For the first time since I’d met him, my young guest, intruder, thief had let down his guard, looked me square in the eye, and had spoken plainly.
“Look, I know I should have just talked to you, but things aren’t that easy. The more you know about me, the easier it will be for them to track me. I never should have stopped here, and I apologize that all I’ve been is trouble. All I really want to do is get far away from this place, and I would really appreciate it if you’d just let me go. If you have supplies that you’d be willing to give me, I would be very grateful, but I really just need to get out of here.”
He fell silent and his eyes fell too. The troubled youth that I’d seen looking through his eyes only moments ago, now enveloped his entire posture.
“You don’t need a fight. You need a friend.” My voice had softened now, and, stepping forward, I put my hand firmly on his shoulder. “I don’t know who or what you’re running from, but I do know you’re going to need a better plan if you’re going to make it in these woods. You won’t find many in these parts as gracious as I. You’d probably be dead if you’d broken into anyone else’s home tonight. You don’t know how to hunt, trap, or lie for that matter.” I waited for his reaction. “If you’re going to live the life of a loner, you’ve got to be able to take care of yourself.”
“I can take care of myself.” He interjected.
“I think tonight’s events prove otherwise.” His eyes admitted his agreement.
“Now, if you want to get in that canoe and head off into the darkness, that’s your prerogative, but these woods are not tame.
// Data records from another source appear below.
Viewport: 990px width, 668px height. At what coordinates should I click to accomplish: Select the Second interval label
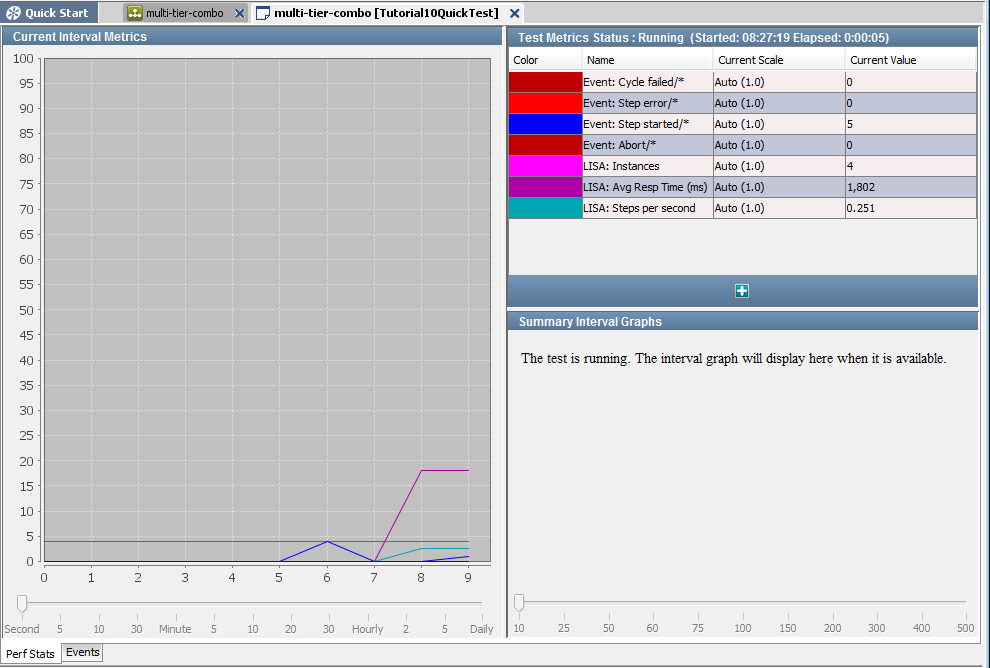pos(22,628)
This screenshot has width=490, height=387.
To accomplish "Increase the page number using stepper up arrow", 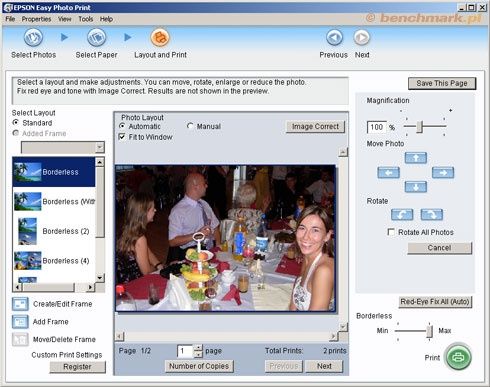I will 198,348.
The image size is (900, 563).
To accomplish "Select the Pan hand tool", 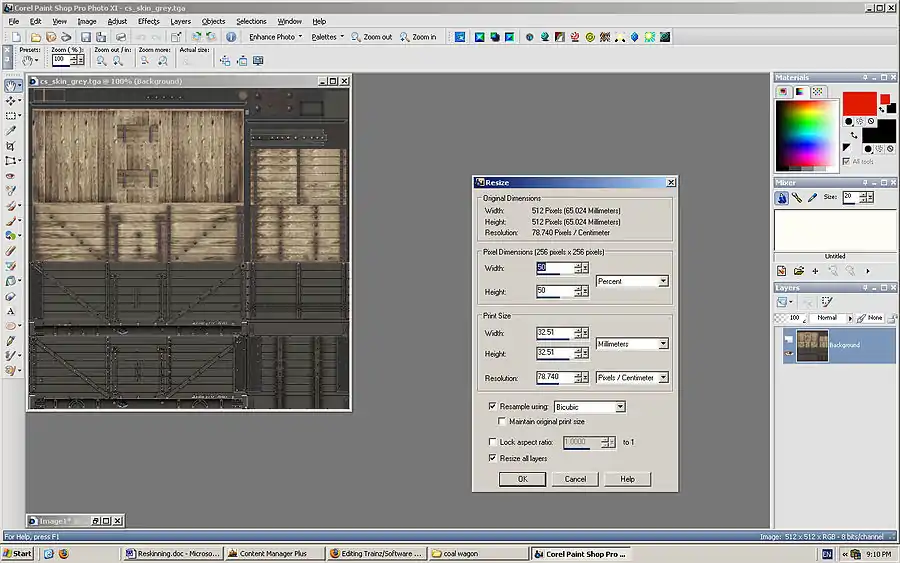I will pos(11,86).
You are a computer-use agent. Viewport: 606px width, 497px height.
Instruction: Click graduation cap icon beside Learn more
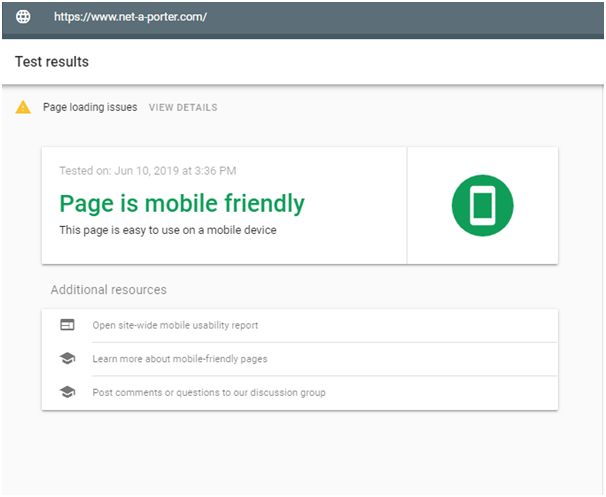[x=67, y=358]
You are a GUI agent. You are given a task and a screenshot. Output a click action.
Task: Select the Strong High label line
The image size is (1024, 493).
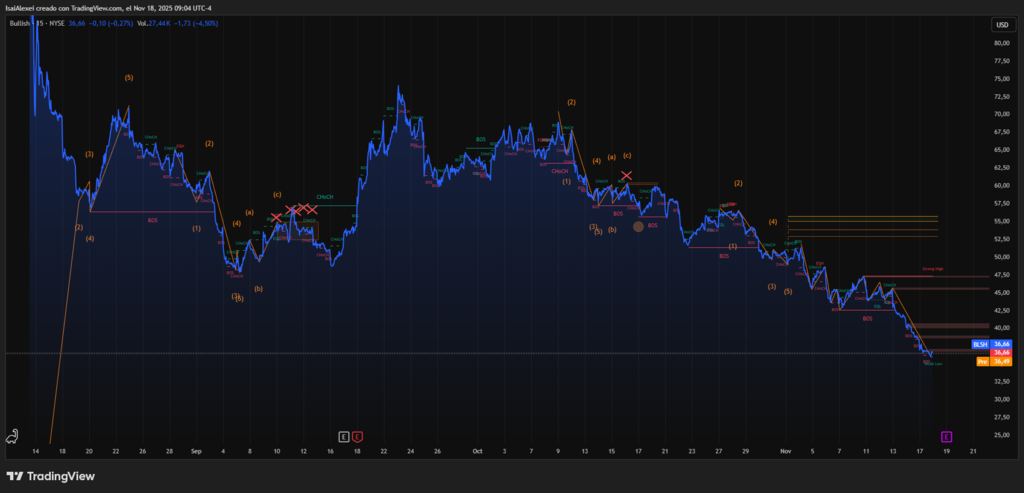click(932, 271)
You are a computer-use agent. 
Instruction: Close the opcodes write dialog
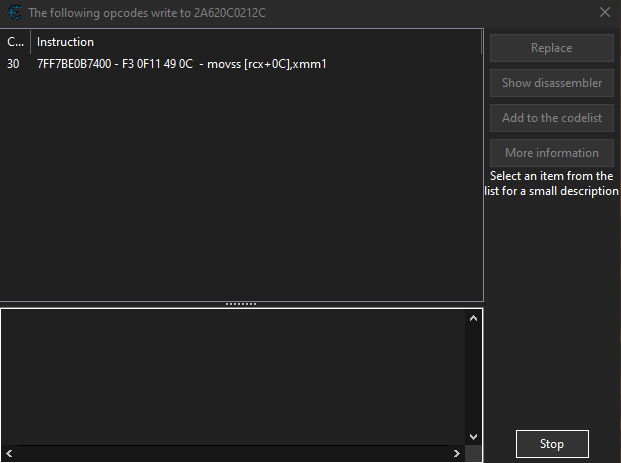coord(604,13)
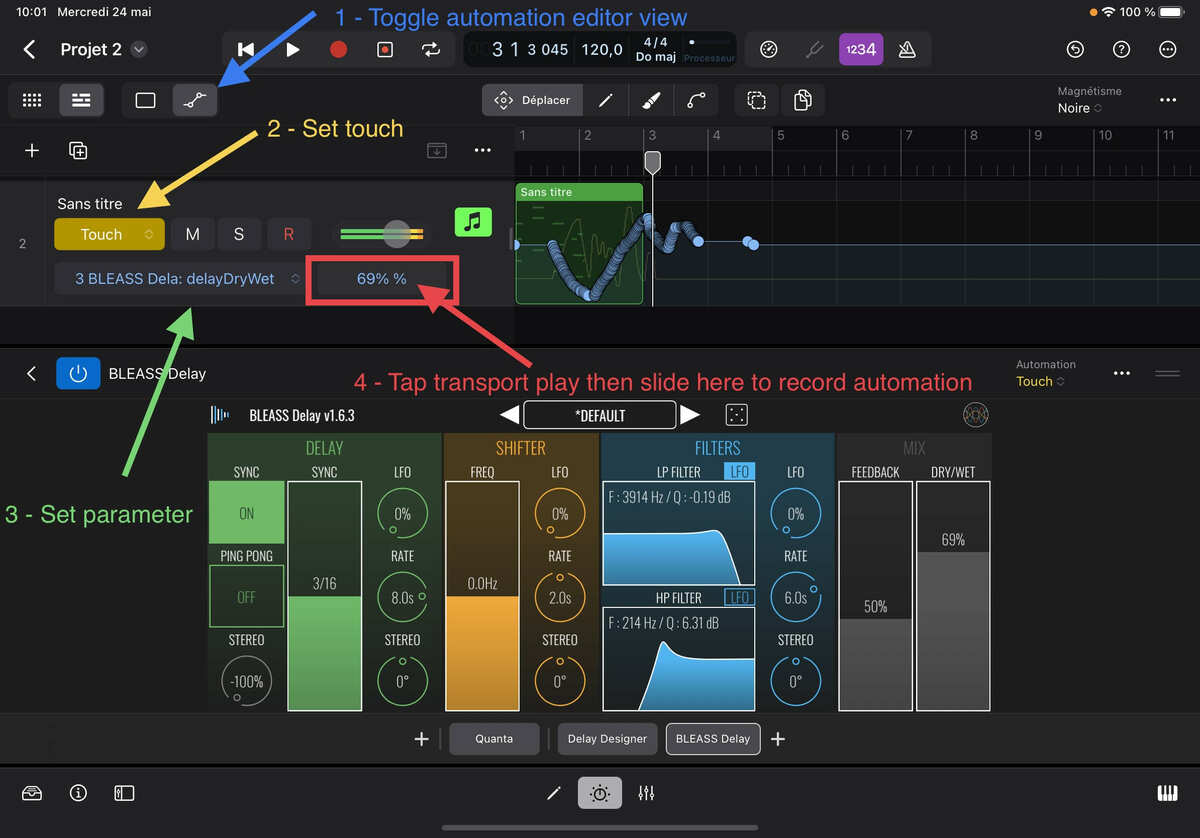Open the delayDryWet parameter selector
The width and height of the screenshot is (1200, 838).
click(180, 278)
The farther north you travel, the more dangerous they become. This river, for one, turns into white water just a day and a half upstream from here. Then there are the mountains, and the Namerians beyond them. If you want to survive, you’re going to need a plan. That’s just all there is to it.”
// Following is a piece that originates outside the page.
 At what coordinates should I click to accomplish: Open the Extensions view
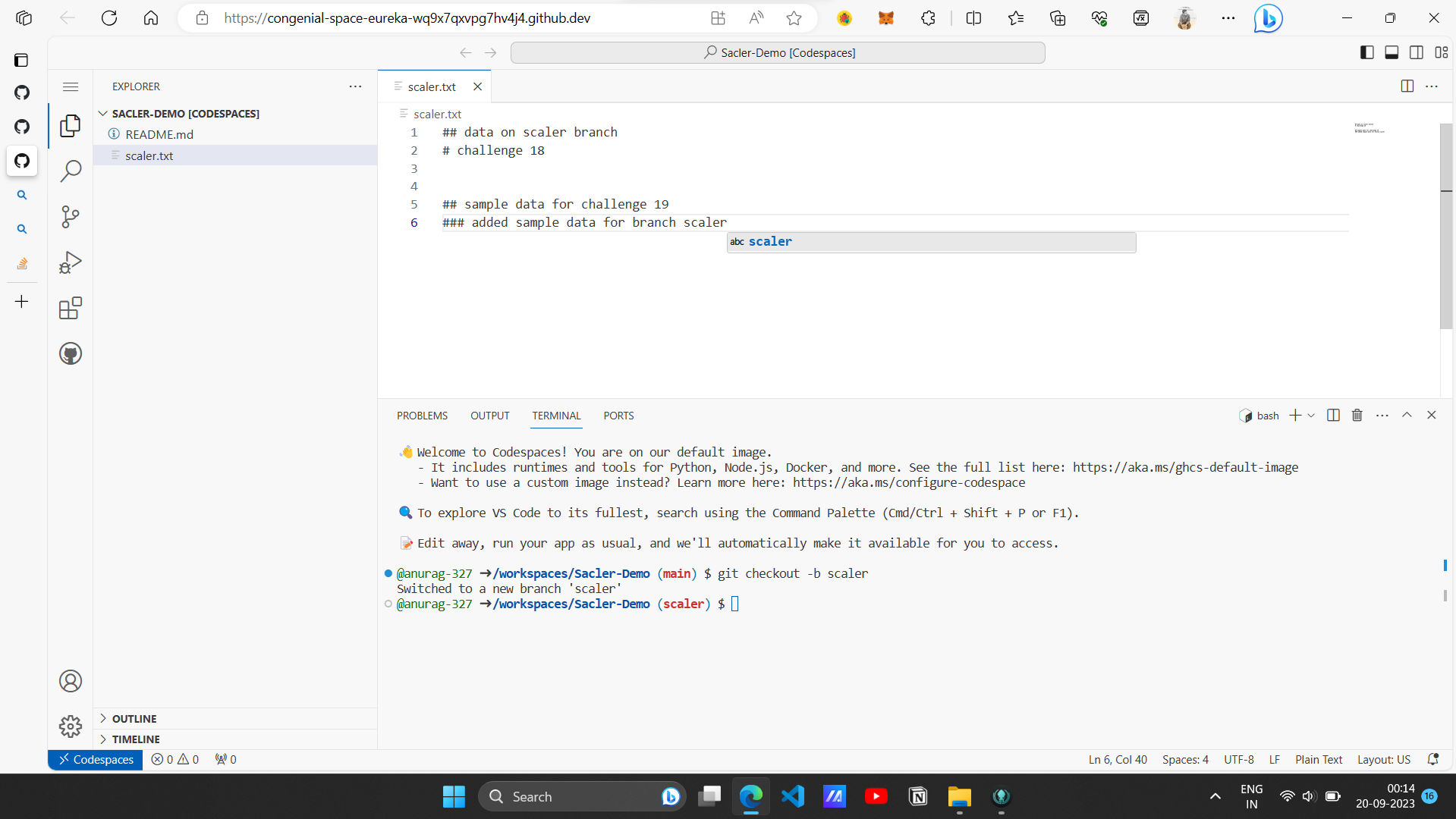click(70, 308)
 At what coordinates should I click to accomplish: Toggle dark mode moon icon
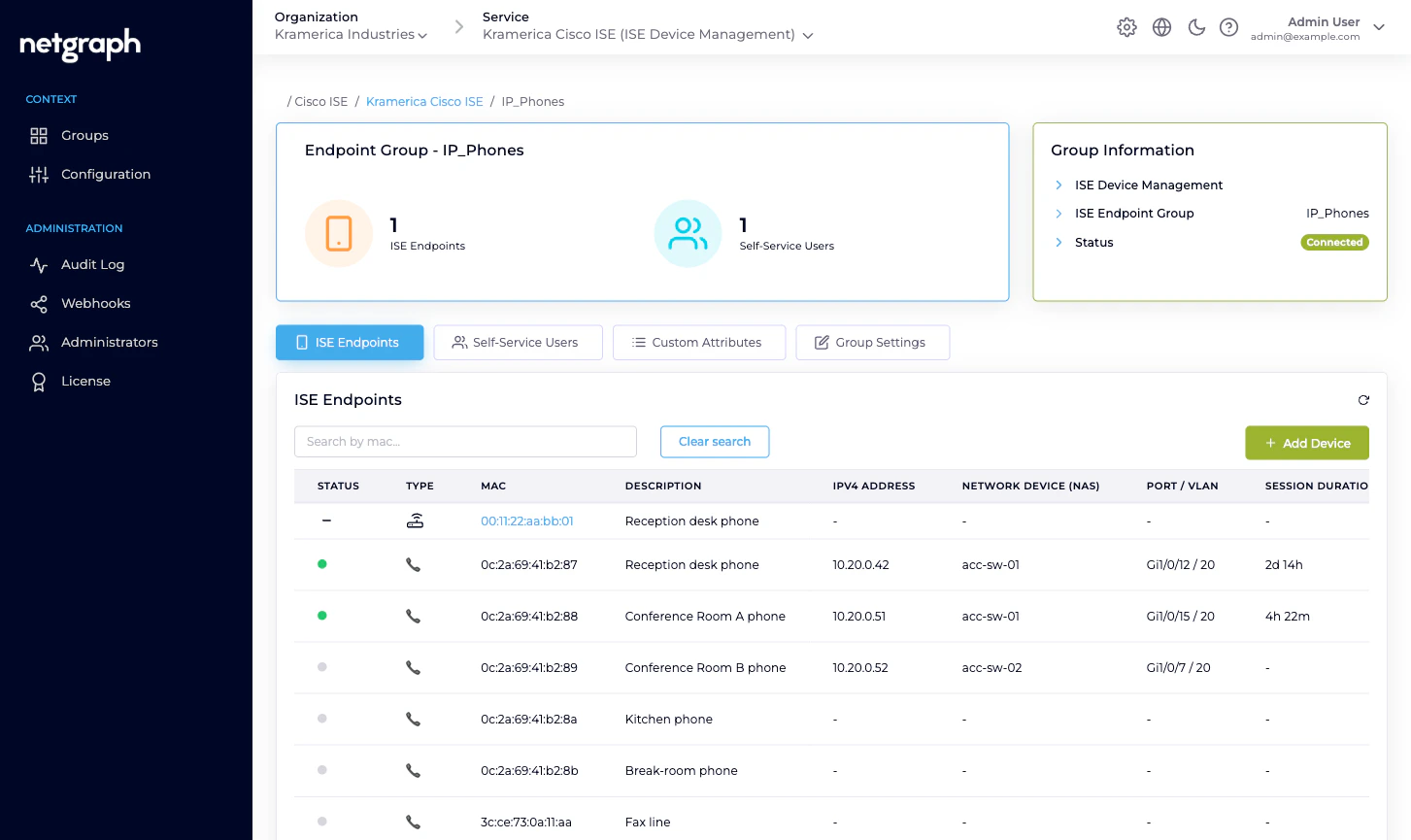click(x=1196, y=27)
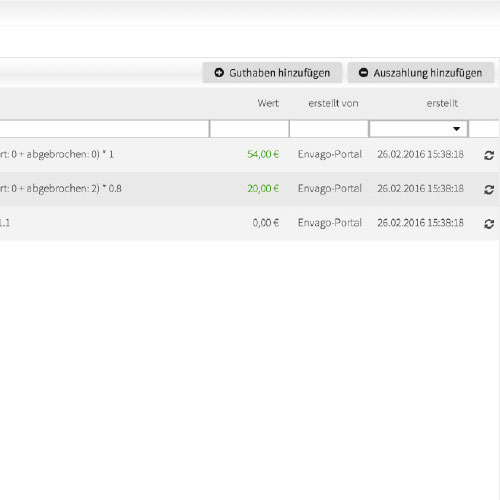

He stood looking torn for several minutes, then nodded like he’d arrived at some internal resolve. “So you’ll help me, then?”
I laughed, “Well, it appears I just volunteered myself!”
He smiled, but his determination had returned. “What do we do first?”
“I’d say we should move this canoe off the water to start with, but first things first. For the last time, what is your name, son?”
The last bit of reluctance fell away from him, as his eyes looked through the growing dawn into mine. “I am Gnamel, son of Leen, nephew of King Garman of Calderwood.”